* WHAT IS BEING ASKED:
Below are the records; print them again exactly and omit the pictures.

* DATASET CONTENT:
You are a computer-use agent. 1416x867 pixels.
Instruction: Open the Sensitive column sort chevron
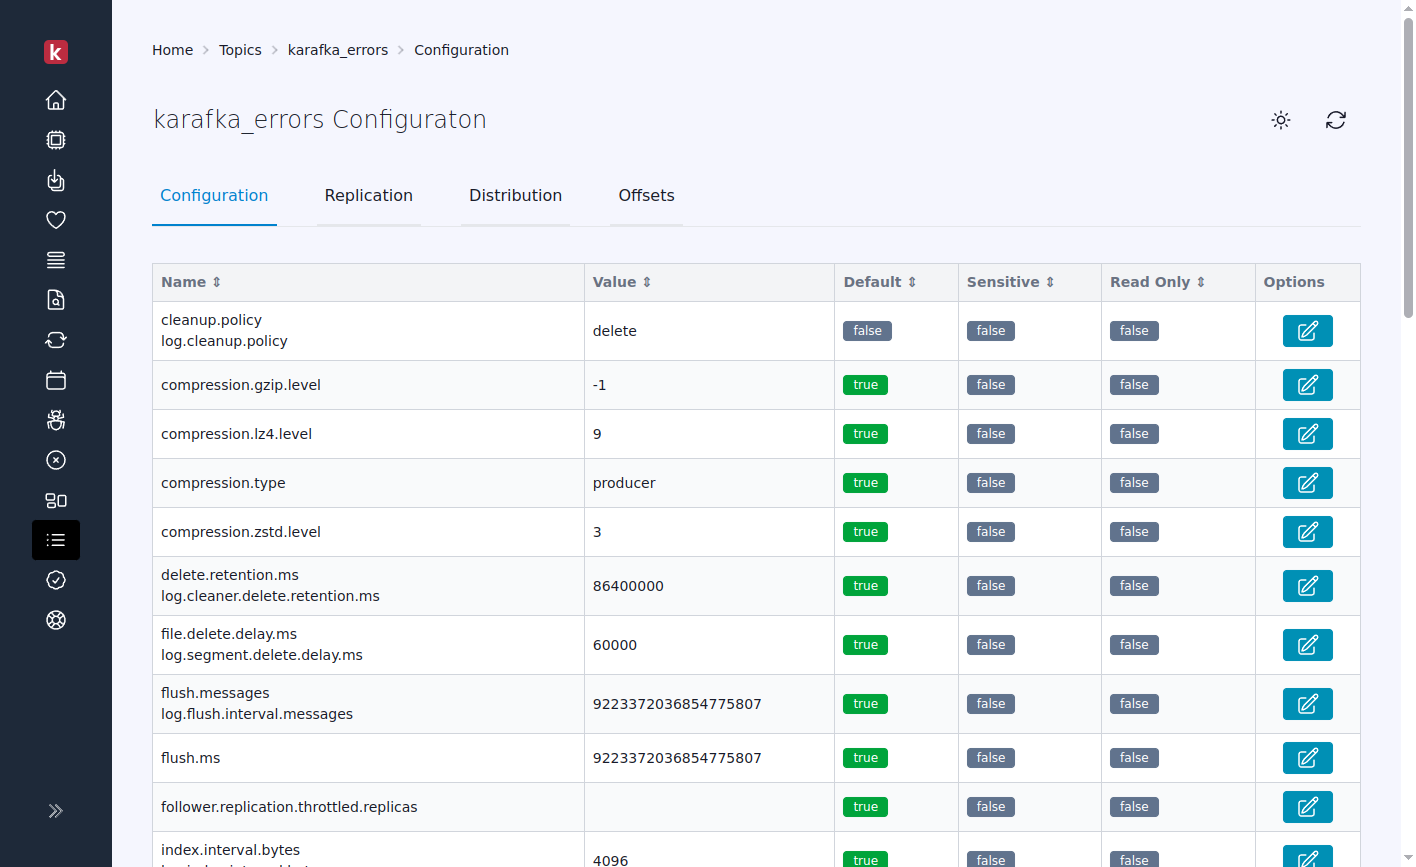pos(1048,282)
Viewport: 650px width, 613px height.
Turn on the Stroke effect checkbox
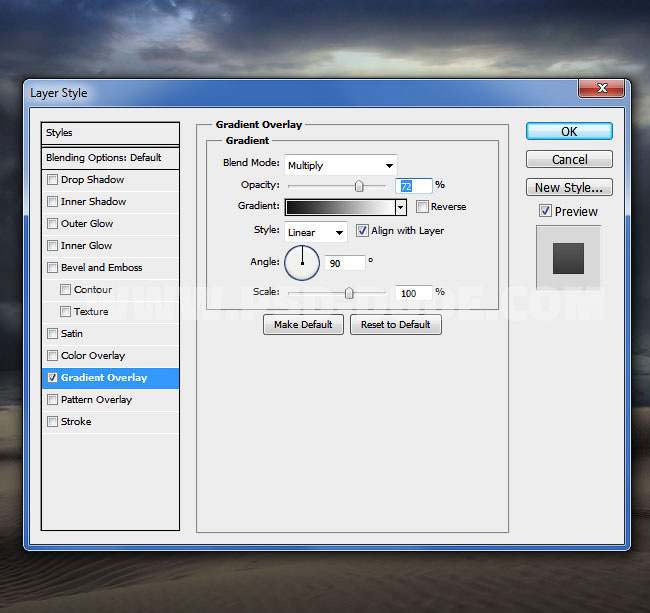coord(53,422)
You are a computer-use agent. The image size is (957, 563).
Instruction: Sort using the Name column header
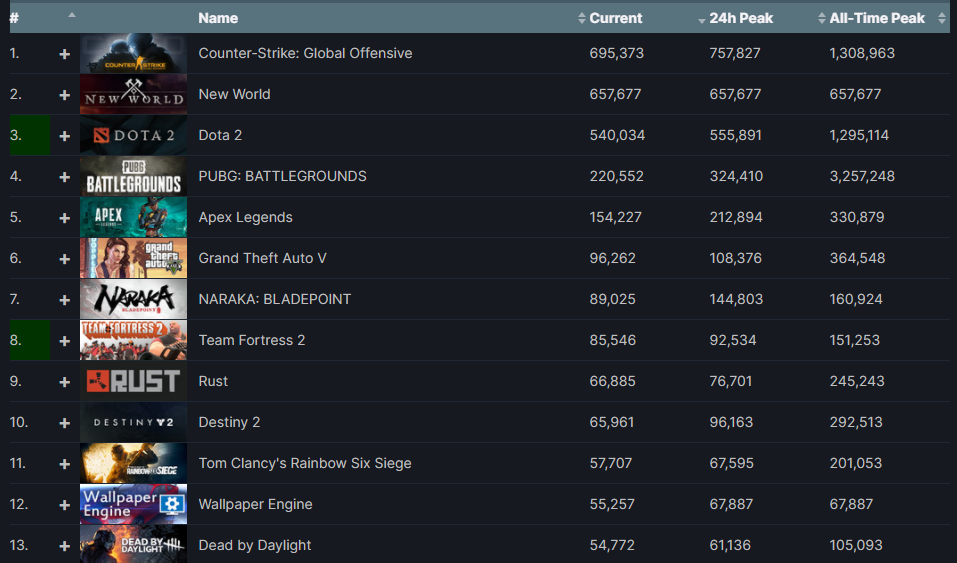click(218, 18)
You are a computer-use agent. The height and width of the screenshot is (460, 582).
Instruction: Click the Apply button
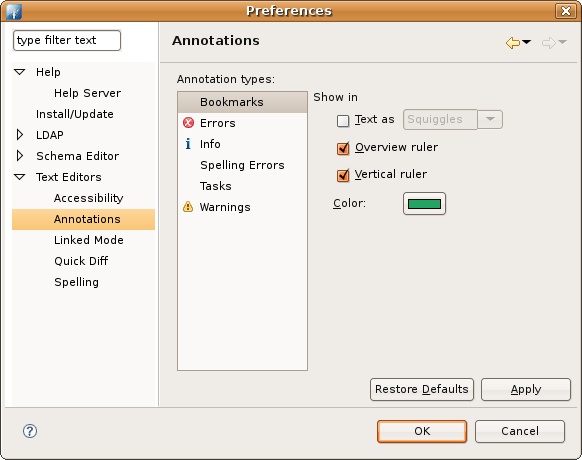(526, 389)
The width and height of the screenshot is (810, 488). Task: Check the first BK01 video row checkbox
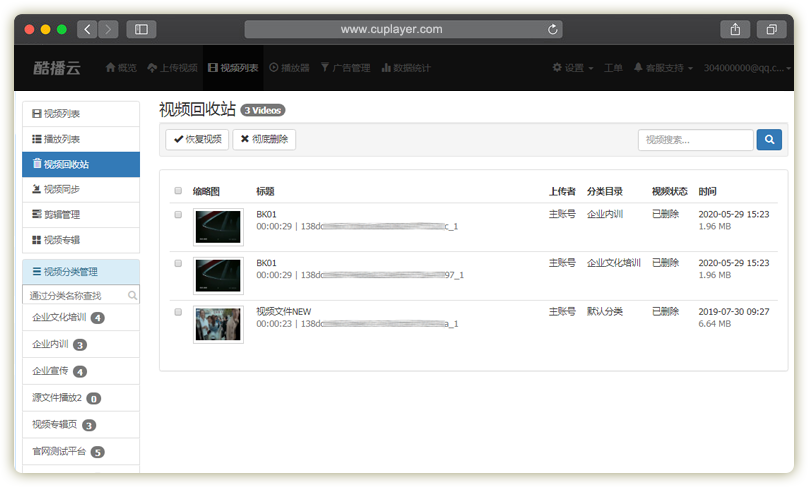(x=178, y=214)
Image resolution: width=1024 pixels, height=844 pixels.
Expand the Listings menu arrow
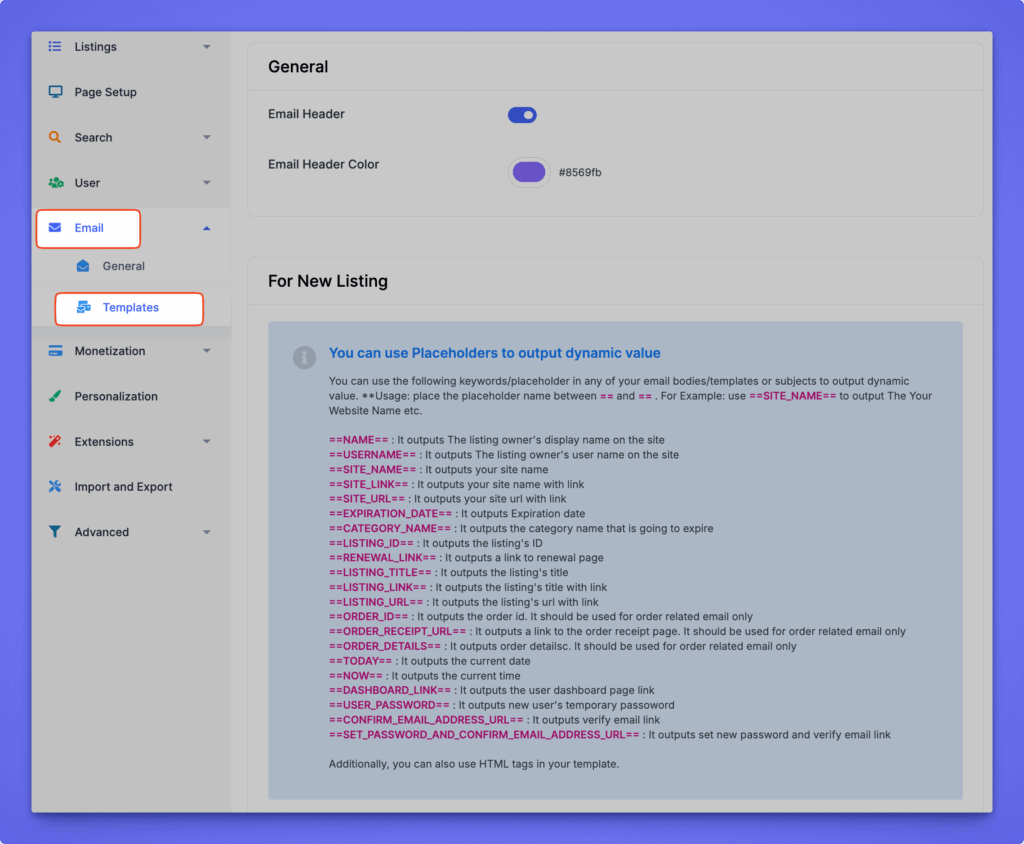coord(206,47)
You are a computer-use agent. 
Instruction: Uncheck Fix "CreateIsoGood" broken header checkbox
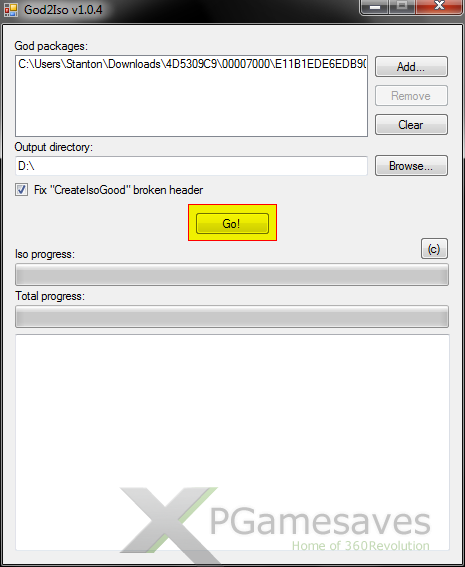pos(21,189)
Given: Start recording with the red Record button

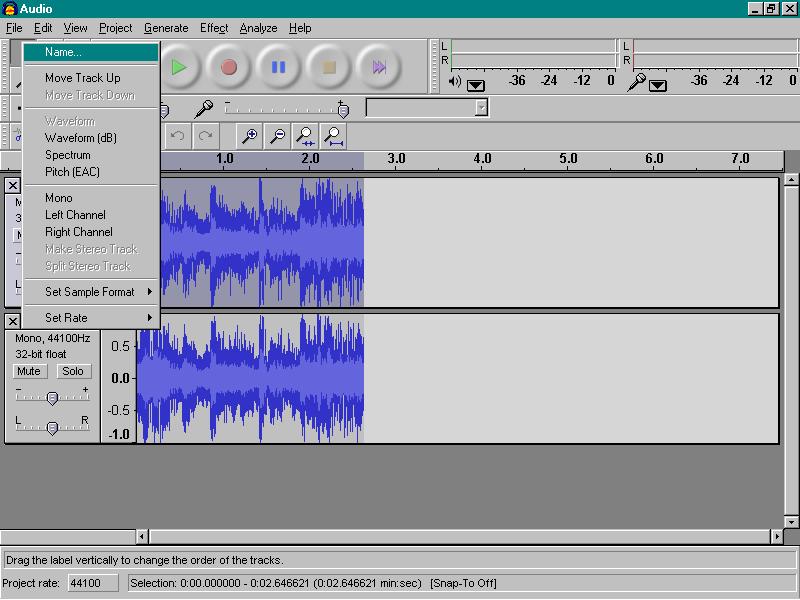Looking at the screenshot, I should [229, 67].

* THE ANSWER:
You are a computer-use agent. 1416x867 pixels.
Instruction: Open the Sensitive column sort chevron
pos(1048,282)
Viewport: 650px width, 613px height.
Turn on the Stroke effect checkbox
coord(53,422)
You are a computer-use agent. The image size is (957, 563).
Instruction: Sort using the Name column header
click(218, 18)
You are a computer-use agent. The height and width of the screenshot is (460, 582).
Instruction: Click the Apply button
(526, 389)
The width and height of the screenshot is (810, 488). Task: Check the first BK01 video row checkbox
(x=178, y=214)
Image resolution: width=1024 pixels, height=844 pixels.
Expand the Listings menu arrow
coord(206,47)
You are a computer-use agent. 
Instruction: Uncheck Fix "CreateIsoGood" broken header checkbox
pos(21,189)
Given: Start recording with the red Record button

Looking at the screenshot, I should [229, 67].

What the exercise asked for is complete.